### TASK INSTRUCTIONS
Without the pictures, reproduce the entries below exactly.

### SUPPLIED MATERIAL
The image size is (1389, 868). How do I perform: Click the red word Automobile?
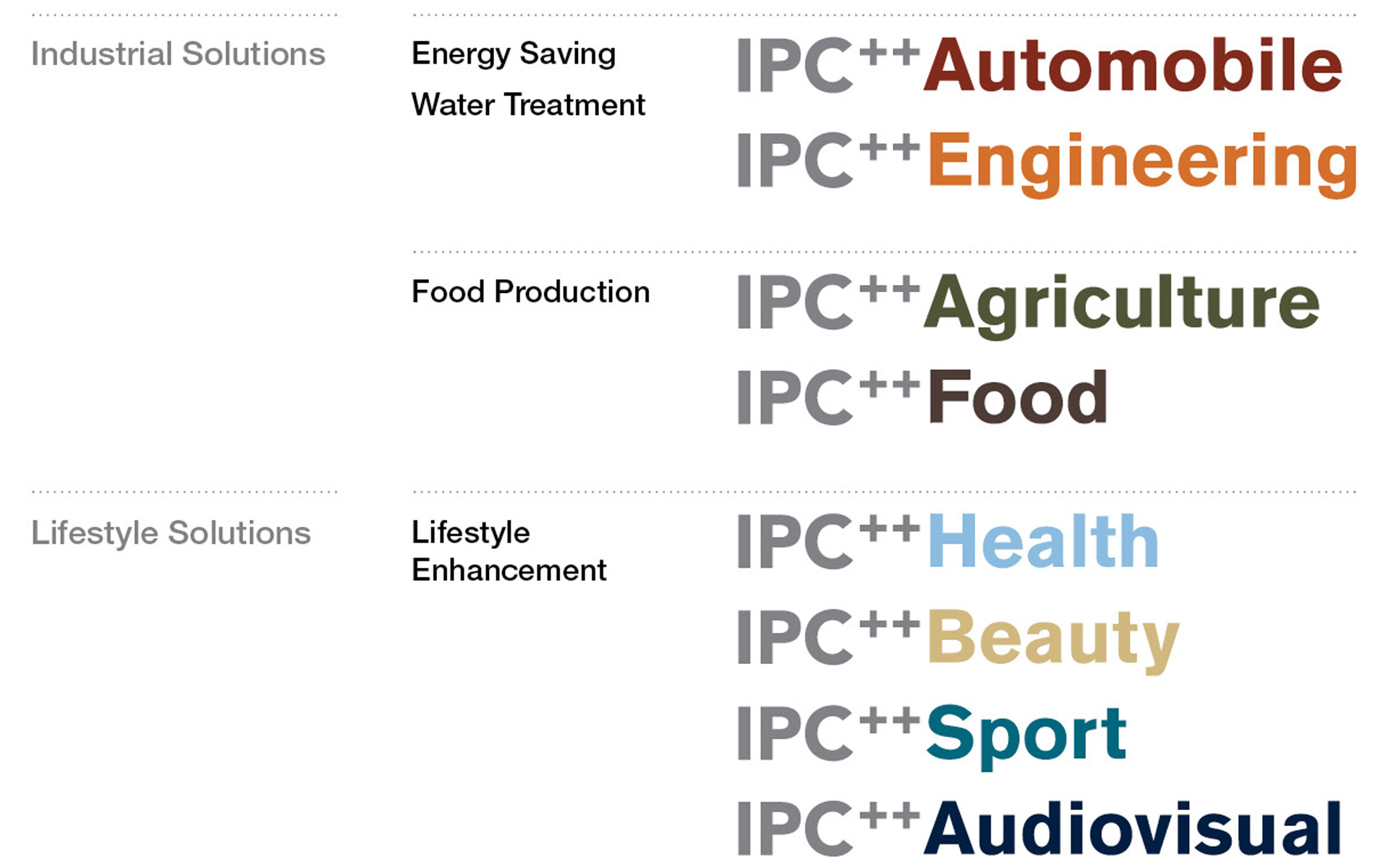coord(1134,65)
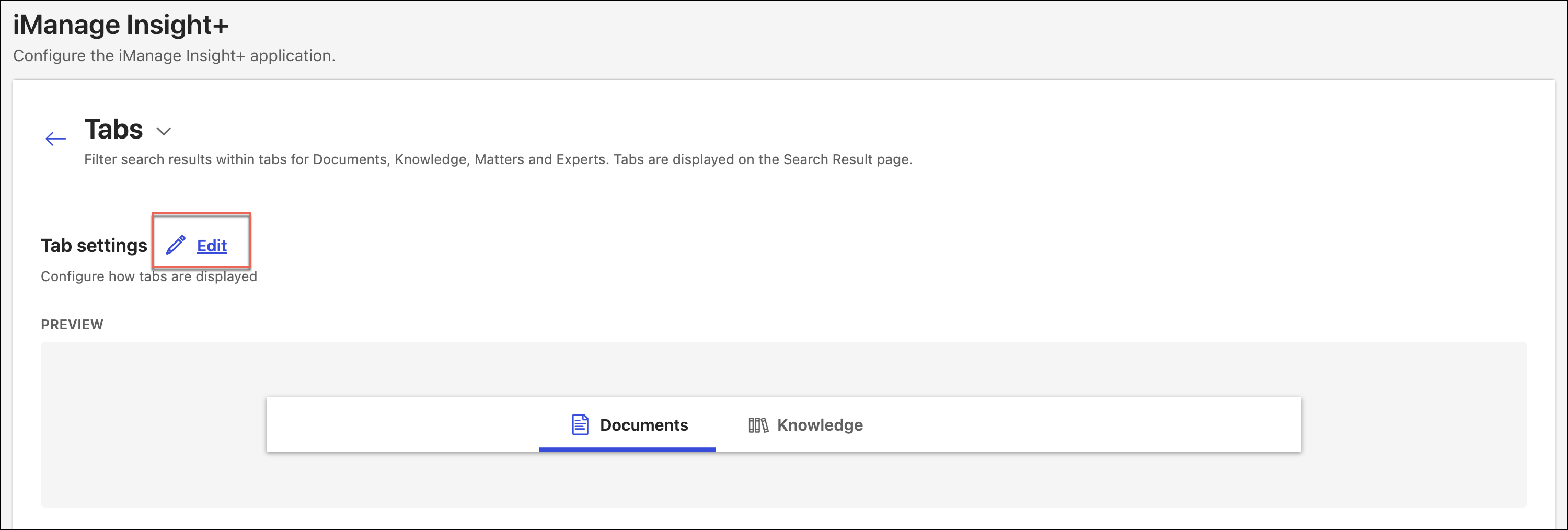Click the blue underline beneath Documents tab
1568x530 pixels.
pyautogui.click(x=626, y=450)
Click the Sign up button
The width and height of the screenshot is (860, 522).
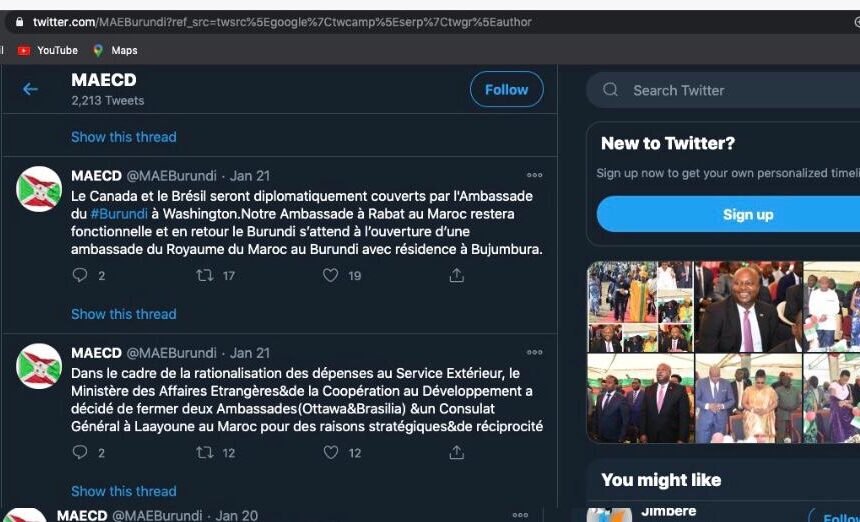[x=747, y=214]
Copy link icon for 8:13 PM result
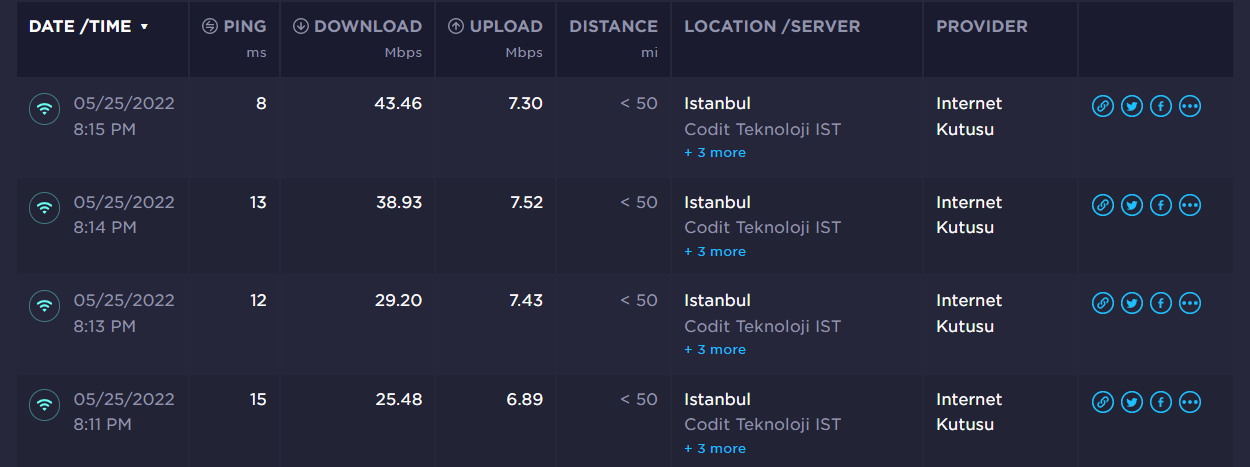 1102,303
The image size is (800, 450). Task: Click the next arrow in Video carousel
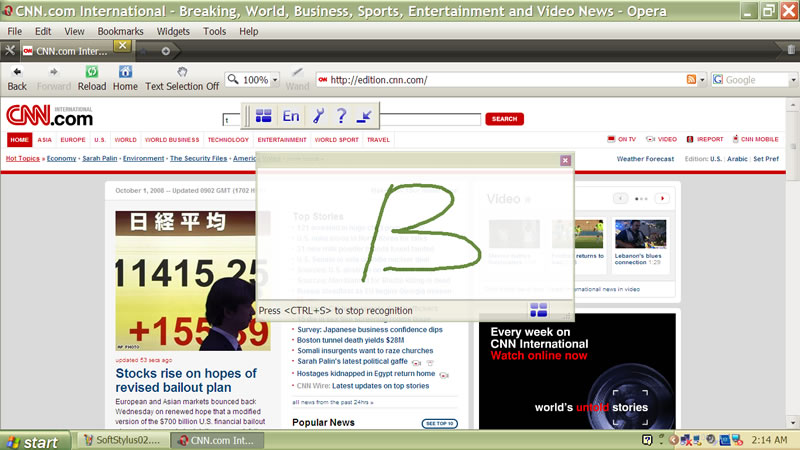coord(661,199)
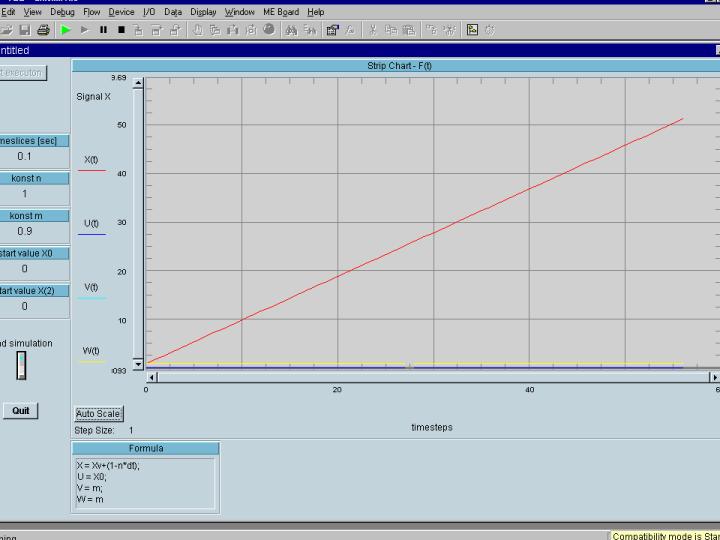Click the Cut scissors toolbar icon

click(x=372, y=30)

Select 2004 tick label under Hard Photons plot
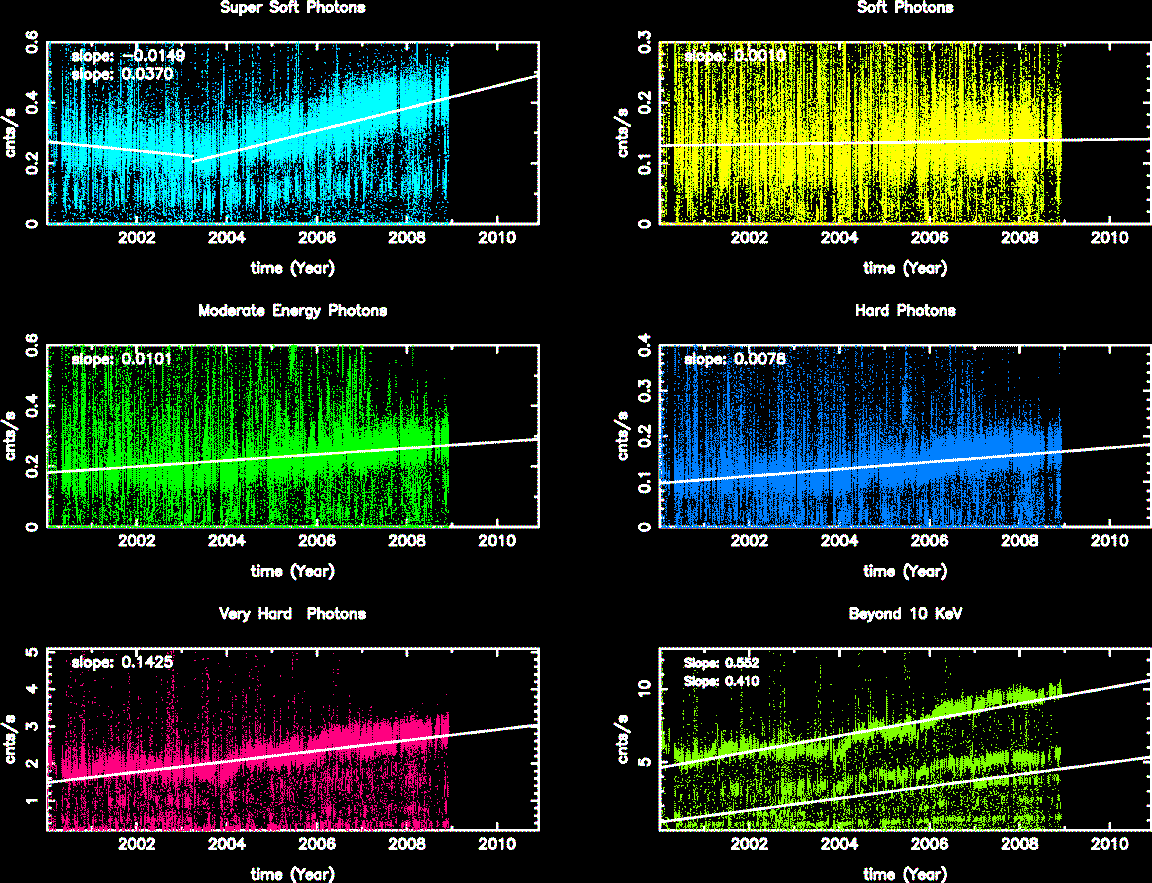pos(839,541)
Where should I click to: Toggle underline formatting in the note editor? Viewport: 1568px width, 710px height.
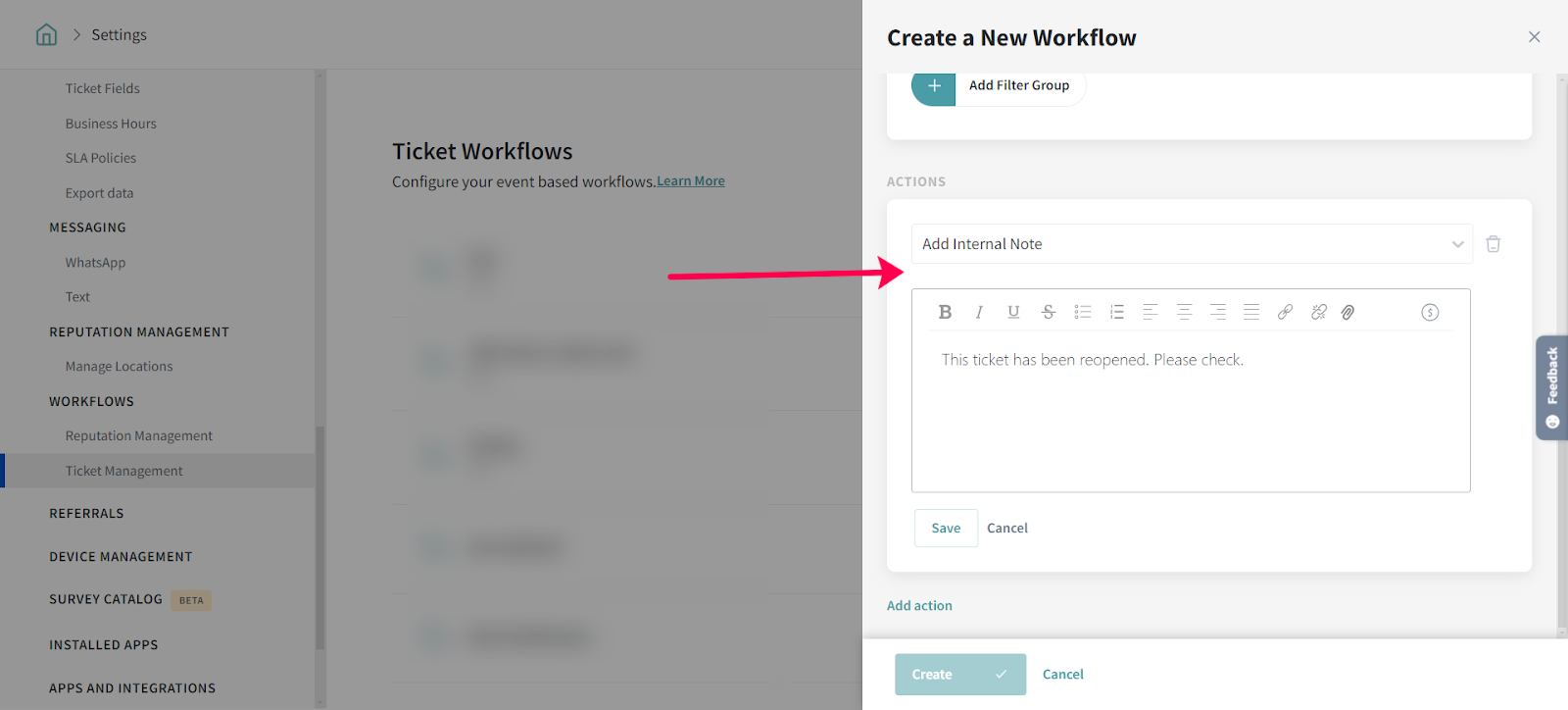(1013, 312)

### REPLY TO THE EXERCISE
The image size is (1389, 868). How do I perform: Click the red word Automobile?
coord(1134,65)
Click the blue underline beneath Documents tab
1568x530 pixels.
pyautogui.click(x=626, y=450)
Click the Sign up button
The width and height of the screenshot is (860, 522).
[x=747, y=214]
Copy link icon for 8:13 PM result
 1102,303
The image size is (800, 450). Task: Click the next arrow in Video carousel
coord(661,199)
Click the Cut scissors toolbar icon

click(x=372, y=30)

Select 2004 tick label under Hard Photons plot
pos(839,541)
Where should I click to: Toggle underline formatting in the note editor? Viewport: 1568px width, 710px height.
(1013, 312)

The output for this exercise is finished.